Self-consciously, she took her hands off the table, saying, "Purely
as a momento, of course." She guided the conversation in a
different direction. "I'd be extremely flattered if you'd write
a story exclusively for me sometime. I'm an avid reader."

I
told her I certainly would, if I could. I said that I wasn't terribly
prolific.

"It
doesn't have to be terribly prolific! Just so that it isn't childish
and silly." She reflected. "I prefer stories about
squalor."

"About
what?" I said, leaning forward. "Squalor. I'm extremely
interested in squalor."

I
was about to press her for more details, but I felt Charles pinching
me, hard, on my arm. I turned to him, wincing slightly. He was
standing right next to me. "What did one wall say to the other
wall?" he asked, not unfamiliarly.

"You
asked him that," Esme said. "Now, stop it."

Ignoring
his sister, and stepping up on one of my feet, Charles repeated the
key question. I noticed that his necktie knot wasn't adjusted
properly. I slid it up into place, then, looking him straight in the
eye, suggested, "Meetcha at the corner?"

The
instant I'd said it, I wished I hadn't. Charles' mouth fell open. I
felt as if I'd struck it open. He stepped down off my foot and, with
white-hot dignity, walked over to his own table, without looking
back.

"He's
furious," Esme said. "He has a violent temper. My mother
had a propensity to spoil him.

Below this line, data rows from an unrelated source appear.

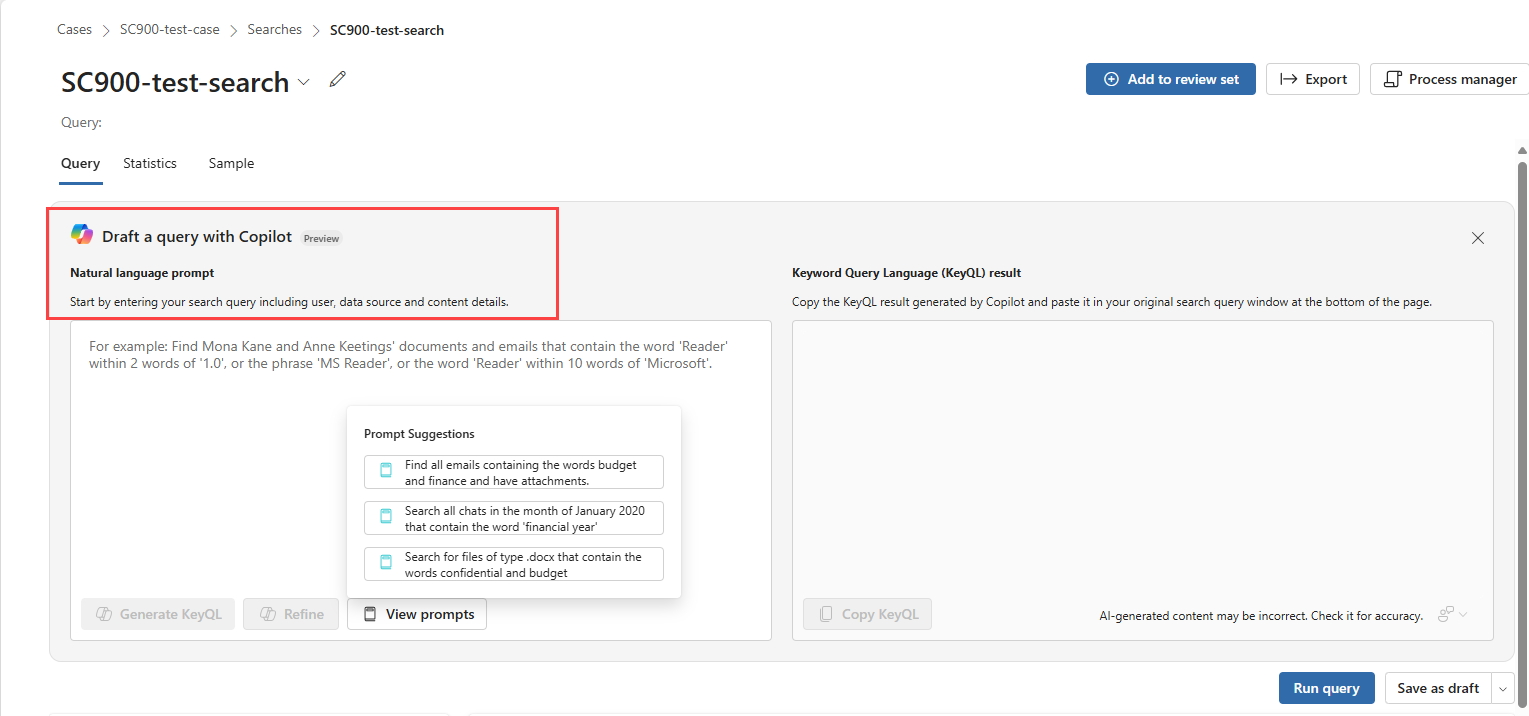Open SC900-test-case in the breadcrumb
Viewport: 1529px width, 716px height.
click(x=170, y=30)
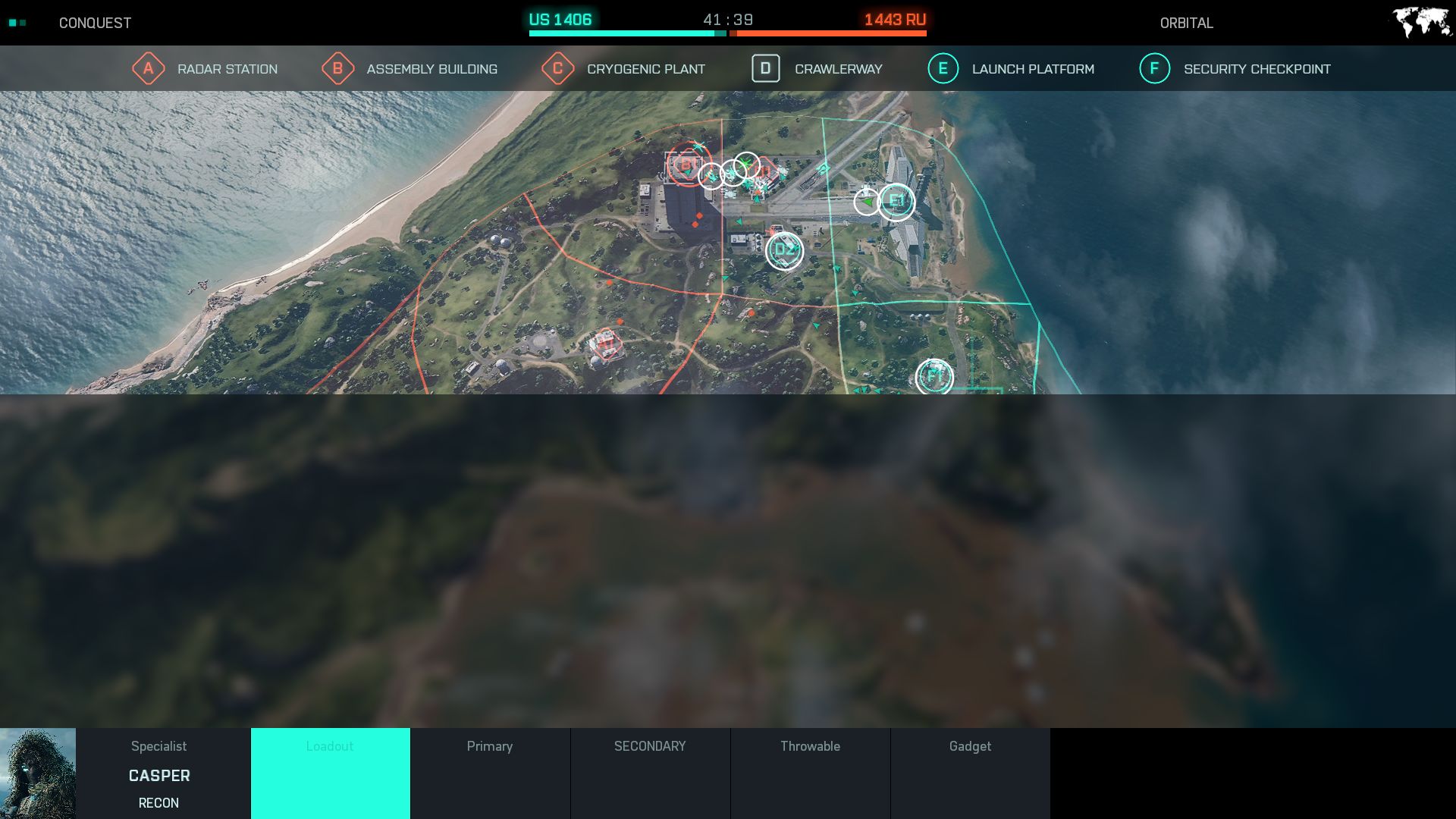1456x819 pixels.
Task: Click the squad indicator icon beside Conquest
Action: (17, 23)
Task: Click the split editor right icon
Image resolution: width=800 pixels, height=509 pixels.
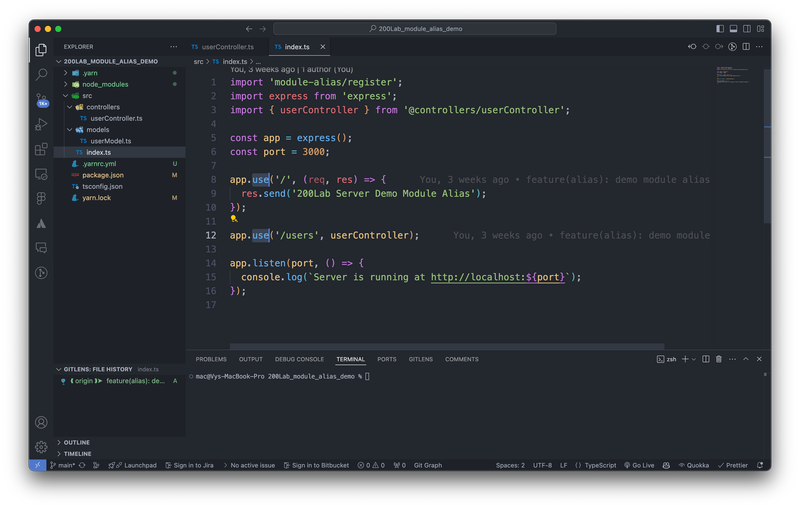Action: tap(746, 46)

My father was the only one who didn't
spoil him."

I
kept looking over at Charles, who had sat down and started to drink
his tea, using both hands on the cup. I hoped he'd turn around, but
he didn't.

Esme
stood up. `Il faut que je parte aussi," she said, with a sigh.
"Do you know French?"

I
got up from my own chair, with mixed feelings of regret and
confusion. Esme and I shook hands; her hand, as I'd suspected, was a
nervous hand, damp at the palm. I told her, in English, how very much
I'd enjoyed her company.

She
nodded. "I thought you might," she said. "I'm quite
communicative for my age." She gave her hair another
experimental touch. "I'm dreadfully sorry about my hair,"
she said. "I've probably been hideous to look at."